Can you copy out every one of the entries below word for word, without the pictures?
[START Input records]
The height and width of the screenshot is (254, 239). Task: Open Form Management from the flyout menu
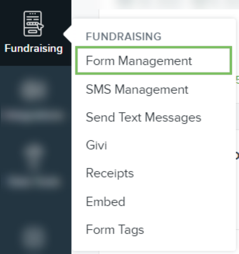(139, 61)
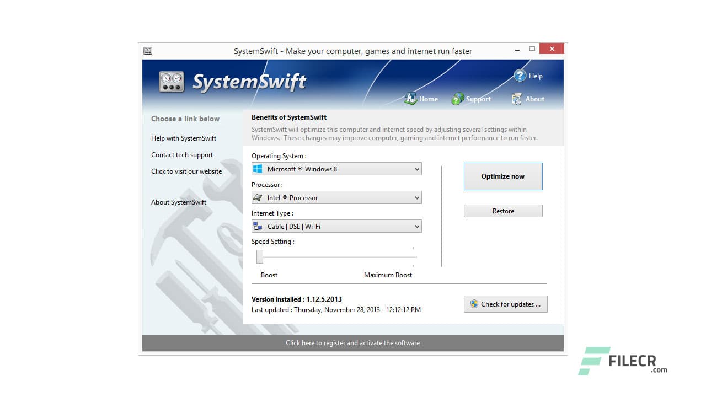Click the Windows logo in Operating System field
This screenshot has height=397, width=706.
click(257, 169)
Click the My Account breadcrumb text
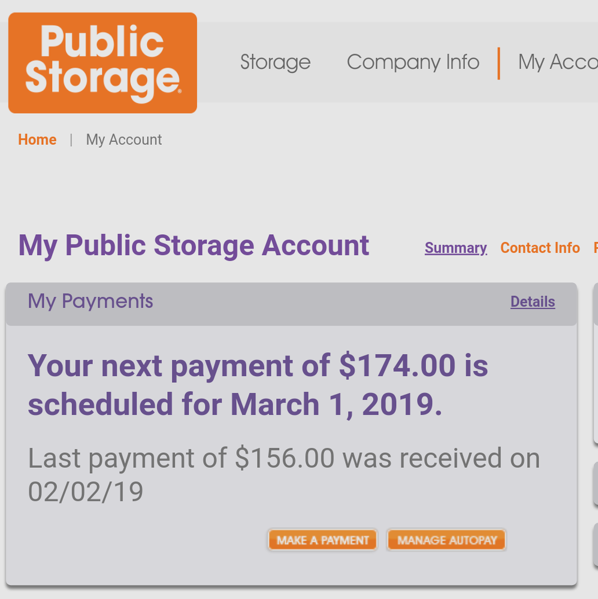The height and width of the screenshot is (599, 598). (x=124, y=140)
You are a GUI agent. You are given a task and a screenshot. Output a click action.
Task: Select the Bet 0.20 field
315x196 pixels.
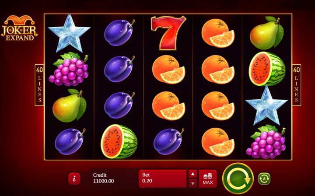click(x=163, y=179)
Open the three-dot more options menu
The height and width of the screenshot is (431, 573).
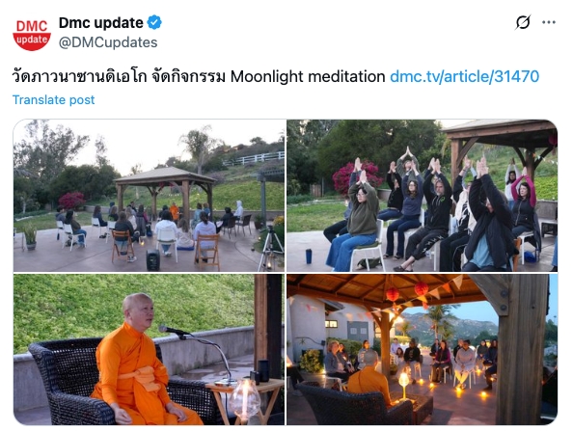point(549,22)
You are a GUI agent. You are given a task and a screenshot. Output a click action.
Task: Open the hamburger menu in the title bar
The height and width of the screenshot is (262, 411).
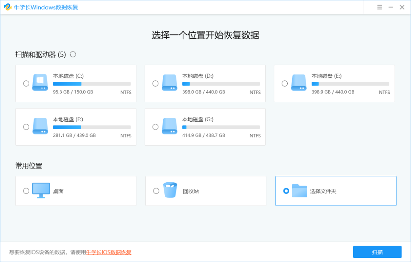[x=379, y=7]
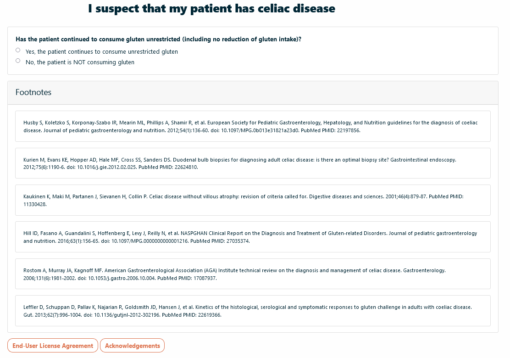
Task: Click the celiac disease page heading
Action: (211, 8)
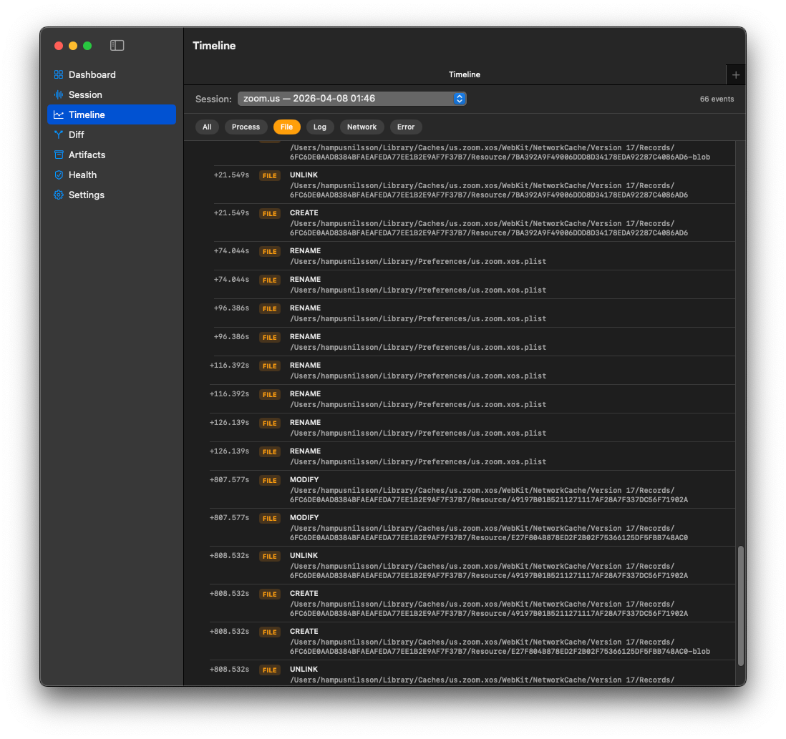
[END Input records]
§ **Solution for this exercise**:
The height and width of the screenshot is (254, 239). Task: Open Form Management from the flyout menu
(139, 61)
Click the Windows logo in Operating System field
This screenshot has height=397, width=706.
click(257, 169)
Click the My Account breadcrumb text
The height and width of the screenshot is (599, 598). (x=124, y=140)
You are a GUI agent. You are given a task and a screenshot. Output a click action.
Task: Select the Bet 0.20 field
315x196 pixels.
click(x=163, y=179)
Open the three-dot more options menu
The height and width of the screenshot is (431, 573).
point(549,22)
You are a GUI agent. You are given a task and a screenshot. Output a click action.
Task: Open the hamburger menu in the title bar
The height and width of the screenshot is (262, 411).
[x=379, y=7]
Task: Click the celiac disease page heading
Action: (211, 8)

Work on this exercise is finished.